Rows excerpted from a collection:
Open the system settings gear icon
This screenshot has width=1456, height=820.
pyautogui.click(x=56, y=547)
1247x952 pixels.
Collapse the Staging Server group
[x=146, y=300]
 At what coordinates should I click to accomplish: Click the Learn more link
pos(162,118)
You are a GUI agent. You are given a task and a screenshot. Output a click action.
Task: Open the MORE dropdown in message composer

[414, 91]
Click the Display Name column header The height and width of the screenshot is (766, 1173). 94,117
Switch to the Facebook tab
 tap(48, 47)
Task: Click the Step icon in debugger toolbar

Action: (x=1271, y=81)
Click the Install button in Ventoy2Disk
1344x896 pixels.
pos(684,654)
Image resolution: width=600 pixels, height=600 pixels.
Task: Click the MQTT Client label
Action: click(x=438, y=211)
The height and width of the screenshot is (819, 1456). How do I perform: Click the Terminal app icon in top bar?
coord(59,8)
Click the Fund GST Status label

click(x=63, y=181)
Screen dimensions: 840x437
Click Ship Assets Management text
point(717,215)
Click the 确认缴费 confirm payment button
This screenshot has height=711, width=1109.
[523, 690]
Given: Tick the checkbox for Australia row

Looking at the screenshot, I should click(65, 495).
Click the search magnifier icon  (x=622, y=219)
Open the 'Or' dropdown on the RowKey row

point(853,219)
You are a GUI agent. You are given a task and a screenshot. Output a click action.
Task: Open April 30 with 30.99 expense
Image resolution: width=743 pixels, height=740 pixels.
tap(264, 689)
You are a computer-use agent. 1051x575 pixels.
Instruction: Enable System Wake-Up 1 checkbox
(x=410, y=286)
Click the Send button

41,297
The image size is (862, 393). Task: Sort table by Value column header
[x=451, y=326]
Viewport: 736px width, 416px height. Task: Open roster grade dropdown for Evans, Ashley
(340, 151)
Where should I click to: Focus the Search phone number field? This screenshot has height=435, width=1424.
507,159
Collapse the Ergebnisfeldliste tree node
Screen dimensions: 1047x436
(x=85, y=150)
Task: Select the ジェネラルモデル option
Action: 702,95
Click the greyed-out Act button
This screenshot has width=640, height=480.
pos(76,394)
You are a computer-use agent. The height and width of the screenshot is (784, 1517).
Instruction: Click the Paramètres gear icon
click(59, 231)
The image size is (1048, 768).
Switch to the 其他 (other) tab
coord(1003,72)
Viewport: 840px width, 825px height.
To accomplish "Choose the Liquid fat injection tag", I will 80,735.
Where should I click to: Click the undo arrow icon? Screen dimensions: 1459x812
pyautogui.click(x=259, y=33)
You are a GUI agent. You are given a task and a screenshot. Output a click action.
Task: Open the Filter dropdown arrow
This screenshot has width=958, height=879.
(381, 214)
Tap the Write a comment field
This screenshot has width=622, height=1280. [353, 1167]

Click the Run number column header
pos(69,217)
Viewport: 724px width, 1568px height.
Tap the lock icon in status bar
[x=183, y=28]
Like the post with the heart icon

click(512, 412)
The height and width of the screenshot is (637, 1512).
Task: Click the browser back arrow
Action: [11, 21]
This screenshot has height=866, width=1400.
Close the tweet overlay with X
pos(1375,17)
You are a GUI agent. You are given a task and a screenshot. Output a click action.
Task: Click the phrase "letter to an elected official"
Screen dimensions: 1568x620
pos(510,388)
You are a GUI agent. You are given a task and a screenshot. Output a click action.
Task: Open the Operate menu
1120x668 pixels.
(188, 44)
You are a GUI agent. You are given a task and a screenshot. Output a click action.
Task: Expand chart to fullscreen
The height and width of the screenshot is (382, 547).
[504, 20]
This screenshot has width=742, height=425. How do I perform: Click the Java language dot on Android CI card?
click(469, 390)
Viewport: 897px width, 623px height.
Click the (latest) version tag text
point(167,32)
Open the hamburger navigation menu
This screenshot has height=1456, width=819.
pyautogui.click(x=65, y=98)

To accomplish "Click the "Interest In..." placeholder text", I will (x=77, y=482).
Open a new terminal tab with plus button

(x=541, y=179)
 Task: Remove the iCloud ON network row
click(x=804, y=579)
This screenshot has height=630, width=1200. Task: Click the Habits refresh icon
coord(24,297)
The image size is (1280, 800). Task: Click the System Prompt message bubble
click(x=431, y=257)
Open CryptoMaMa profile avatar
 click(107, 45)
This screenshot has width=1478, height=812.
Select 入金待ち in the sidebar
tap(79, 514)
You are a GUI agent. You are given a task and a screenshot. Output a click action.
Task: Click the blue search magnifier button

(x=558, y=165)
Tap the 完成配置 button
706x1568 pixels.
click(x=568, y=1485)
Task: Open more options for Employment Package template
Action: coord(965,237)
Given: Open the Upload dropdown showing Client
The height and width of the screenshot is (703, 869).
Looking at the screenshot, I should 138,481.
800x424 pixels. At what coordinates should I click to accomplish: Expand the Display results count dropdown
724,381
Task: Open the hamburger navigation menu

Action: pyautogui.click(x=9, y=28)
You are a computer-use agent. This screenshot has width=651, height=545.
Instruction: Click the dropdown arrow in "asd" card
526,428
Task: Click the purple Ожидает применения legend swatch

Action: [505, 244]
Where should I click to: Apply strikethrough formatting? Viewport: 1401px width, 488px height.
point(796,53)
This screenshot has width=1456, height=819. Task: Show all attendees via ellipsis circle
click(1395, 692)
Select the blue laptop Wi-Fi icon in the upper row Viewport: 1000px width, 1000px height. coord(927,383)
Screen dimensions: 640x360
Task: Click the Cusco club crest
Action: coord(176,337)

## Instructions to follow:
Repeat the rows verbatim, starting with the line that contains "You are a computer-use agent. 1051x575" and going on through the line that contains "pos(69,217)", with both of those lines included.

## Reply to the exercise:
You are a computer-use agent. 1051x575 pixels.
Instruction: Enable System Wake-Up 1 checkbox
(x=410, y=286)
Click the Send button

41,297
The image size is (862, 393). Task: Sort table by Value column header
[x=451, y=326]
Viewport: 736px width, 416px height. Task: Open roster grade dropdown for Evans, Ashley
(340, 151)
Where should I click to: Focus the Search phone number field? This screenshot has height=435, width=1424.
507,159
Collapse the Ergebnisfeldliste tree node
Screen dimensions: 1047x436
(x=85, y=150)
Task: Select the ジェネラルモデル option
Action: 702,95
Click the greyed-out Act button
This screenshot has width=640, height=480.
pos(76,394)
You are a computer-use agent. The height and width of the screenshot is (784, 1517).
Instruction: Click the Paramètres gear icon
click(59, 231)
The image size is (1048, 768).
Switch to the 其他 (other) tab
coord(1003,72)
Viewport: 840px width, 825px height.
To accomplish "Choose the Liquid fat injection tag", I will 80,735.
Where should I click to: Click the undo arrow icon? Screen dimensions: 1459x812
pyautogui.click(x=259, y=33)
You are a GUI agent. You are given a task and a screenshot. Output a click action.
Task: Open the Filter dropdown arrow
This screenshot has width=958, height=879.
(381, 214)
Tap the Write a comment field
This screenshot has width=622, height=1280. [353, 1167]

Click the Run number column header
pos(69,217)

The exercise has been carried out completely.